I got the radio chassis out, the two phillips bit screws on the back of the top side of the chassis had to be removed and then the chassis slid out through the back.  Icon_thumbup Icon_biggrin

The chassis is all original yet, nothing has been changed on it (all original caps and resistors and tubes) and not a spot of rust or corrosion on the chassis anywhere.

The only visible chage/alteration I could see made to the unit was that someone changed out the original record player output plug at some point in time but that's pretty minor in the overall scheme of things. 

I'd love to find an FM tuner Sub-chassis for this radio if at all possible.

See picture below for the radio chassis underside.

   
#6

Place an ad in Wanted Ads for the FM tuner. However, be aware that these are hard to find.
#7

OK, will do.  Icon_thumbup
#8

So I've checked the record changer mechanism, and the motor mounting grommets were dry rotted on this unit and I'm not sure what kind of motor mounting grommets this is supposed to use, does anyone here know what types of motor mounting grommets this record changer uses?
#9

I figured out the type of motor mounting grommets that the changer used and replaced them and it works as intended now.

I just need the correct audio plug for the record changer as the origial one (which was a round 2 prong unit with one prong larger in diameter than the other.)
#10

I have never seen a set so clean on the under side!
#11

I know, neither have I, the set actually works really well yet without a recap surprisingly enough.

I have a feeling that this set was not used much by its original owners (possibly it was just a display piece and only used for special occasions.)

the only issue is that the original phono audio jack (which was a 2-pin paxolin style plug) was replaced with a 4-pin paxolin style plug and then plugged into the "FM" jack (which was a 4-pin paxolin socket) which wouldn't work because the record player wouldn't get any power in FM mode unless you powered it off the "Aux Power Socket" on the back which was specifically for the FM Tuner, so I'm on the hunt for a proper 2-pin paxolin style plug to attach to the record player audio output wire so I can get the record player working on it again.
#12

I'm curious, does this unit utilize a Bias Cell?

I'm asking because I've noticed that there appears to be a Bias Cell Holder (battery holder) underneath this unit, and if so, what kind of battery needs to be installed, and would it hurt this radio to run it without that bias cell installed?

See picture below.


Attached Files Image(s)
   
#13

Not a bias cell holder but it is a ceramic trimmer capacitor. Usually those type are small value of just a few mmfd up to about 45mmfd.

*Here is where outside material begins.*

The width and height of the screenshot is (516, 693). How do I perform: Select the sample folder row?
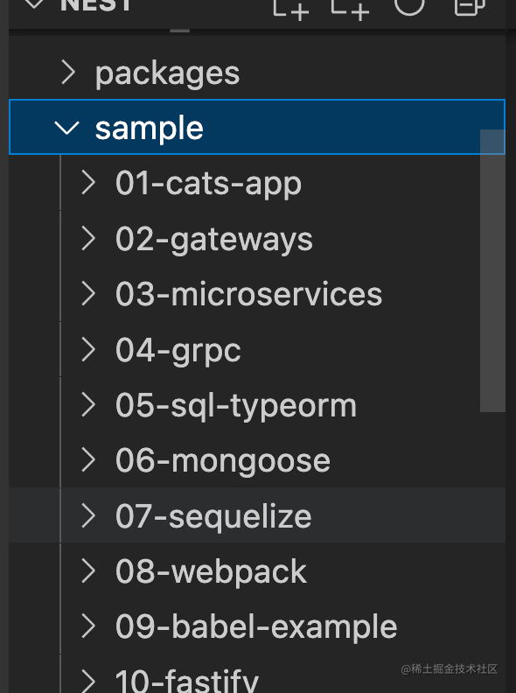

When my pals were reading comic books
I was down in the basement in my dad's
workshop. Perusing his Sam's Photofoacts
Vol 1-50 admiring the old set and trying to
figure out what all those squiggly meant.
Circa 1966
Now I think I've got!

Terry
#14

OK, I was just wondering.

This radio is actually working as is without any capacitors being replaced in it, unfortunately the 6J5 tube for the AF Amp stage became microphonic (it was unfortunate because every tube in this radio was original to this radio, I also had to replace the original tuning eye tube because it was so dim that it couldn't be seen anymore, unfortunately the 6U5 tubes are getting kind of expensive now, even though they are the most common of the tuning eye tubes.
#15

6U5 WOW just like filling up my farm tractor.